-- start of Page extract --
One-ness/In-ness
The one-ness/in-ness texts occur in key portions of John's account, and thus also account for its extensive usage in Paul's writings. Other phrasology depends on this phraseology as well.
We first encounter this phrasology in John 14:10 and 11. I will quote the larger passage from verse 4 to 11:
And whither I go ye know, and the way ye know. 5 Thomas saith unto him, Lord, we know not whither thou goest; and how can we know the way? 6 Jesus saith unto him, I am the way, the truth, and the life: no man cometh unto the Father, but by me. 7 If ye had known me, ye should have known my Father also: and from henceforth ye know him, and have seen him. 8 Philip saith unto him, Lord, shew us the Father, and it sufficeth us. 9 Jesus saith unto him, Have I been so long time with you, and yet hast thou not known me, Philip? he that hath seen me hath seen the Father; and how sayest thou then, Shew us the Father? 10 Believest thou not that I am in the Father, and the Father in me? the words that I speak unto you I speak not of myself: but the Father that dwelleth in me, he doeth the works. 11 Believe me that I am in the Father, and the Father in me: or else believe me for the very works' sake.
The cyan text in verses 10 and 11 are the "in-ness" texts, and are intertwined with two other kinds of phrases that I will analyze shortly.
Another passage is John 14:20:
19 Yet a little while, and the world seeth me no more; but ye see me: because I live, ye shall live also. 20 At that day ye shall know that I am in my Father, and ye in me, and I in you. 21 He that hath my commandments, and keepeth them, he it is that loveth me: and he that loveth me shall be loved of my Father, and I will love him, and will manifest myself to him.
The next in-ness passage is John 17:21-23:
20 Neither pray I for these alone, but for them also which shall believe on me through their word; 21 That they all may be one; as thou, Father, art in me, and I in thee, that they also may be one in us: that the world may believe that thou hast sent me. 22 And the glory which thou gavest me I have given them; that they may be one, even as we are one: 23 I in them, and thou in me, that they may be made perfect in one; and that the world may know that thou hast sent me, and hast loved them, as thou hast loved me.
-- end of Page extract --
> **Written request 1**: Echo the one-ness/in-ness text between "Another passage is" and "myself to him.", inclusive.
> **Written request 2**: In the one-ness/in-ness text, name each person introduced as speaking with the word "saith."
-- start of Data records --
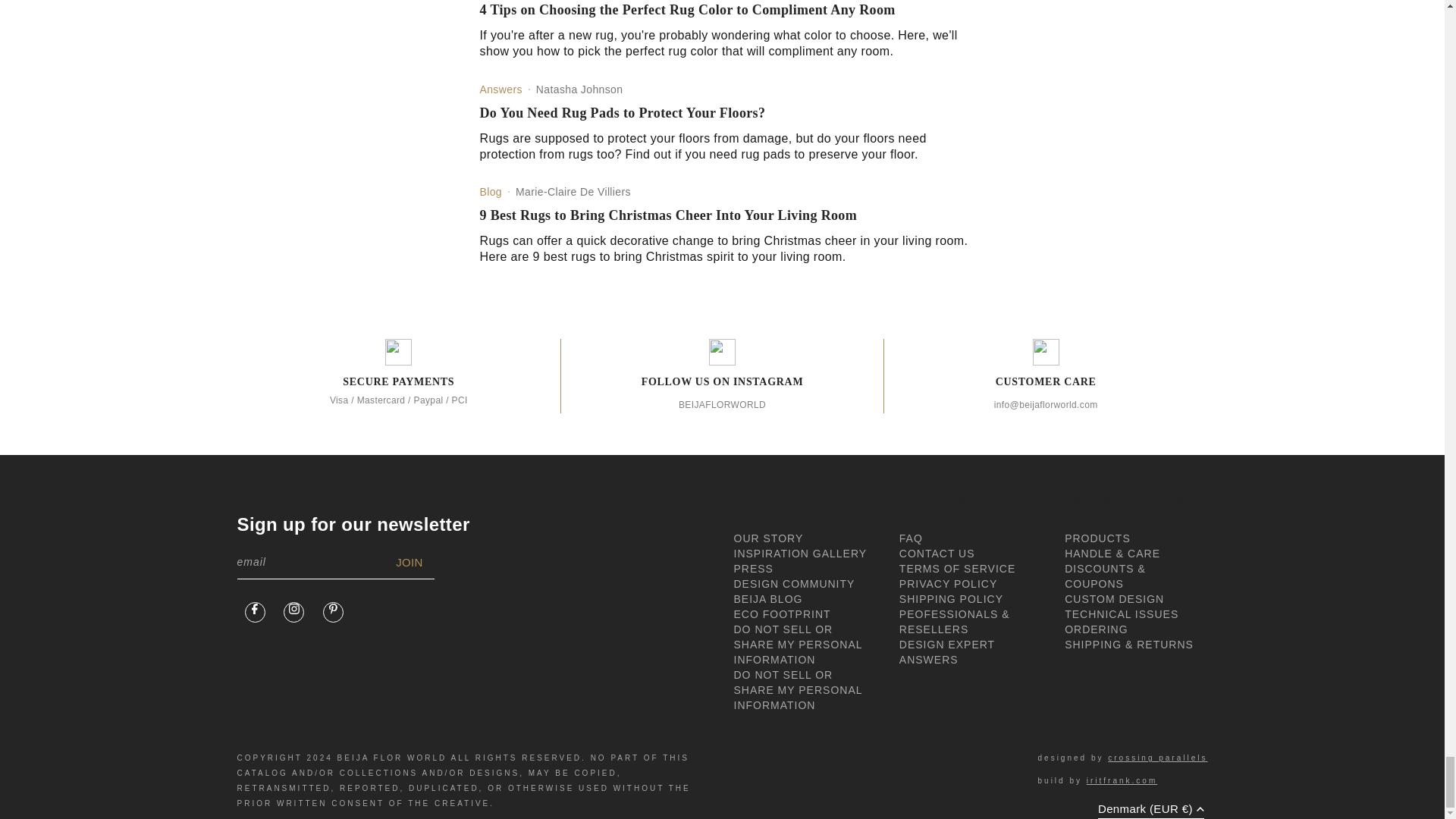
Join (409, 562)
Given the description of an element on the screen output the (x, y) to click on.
-- end of Data records --
-- start of Data records --
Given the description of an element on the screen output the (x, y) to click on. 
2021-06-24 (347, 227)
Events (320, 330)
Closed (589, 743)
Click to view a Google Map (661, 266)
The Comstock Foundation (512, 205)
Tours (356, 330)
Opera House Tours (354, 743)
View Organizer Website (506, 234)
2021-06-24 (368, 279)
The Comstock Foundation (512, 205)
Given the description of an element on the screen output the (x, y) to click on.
-- end of Data records --
> **Written response 1**:
Another passage is John 14:20:
19 Yet a little while, and the world seeth me no more; but ye see me: because I live, ye shall live also. 20 At that day ye shall know that I am in my Father, and ye in me, and I in you. 21 He that hath my commandments, and keepeth them, he it is that loveth me: and he that loveth me shall be loved of my Father, and I will love him, and will manifest myself to him.

> **Written response 2**: Thomas, Jesus, Philip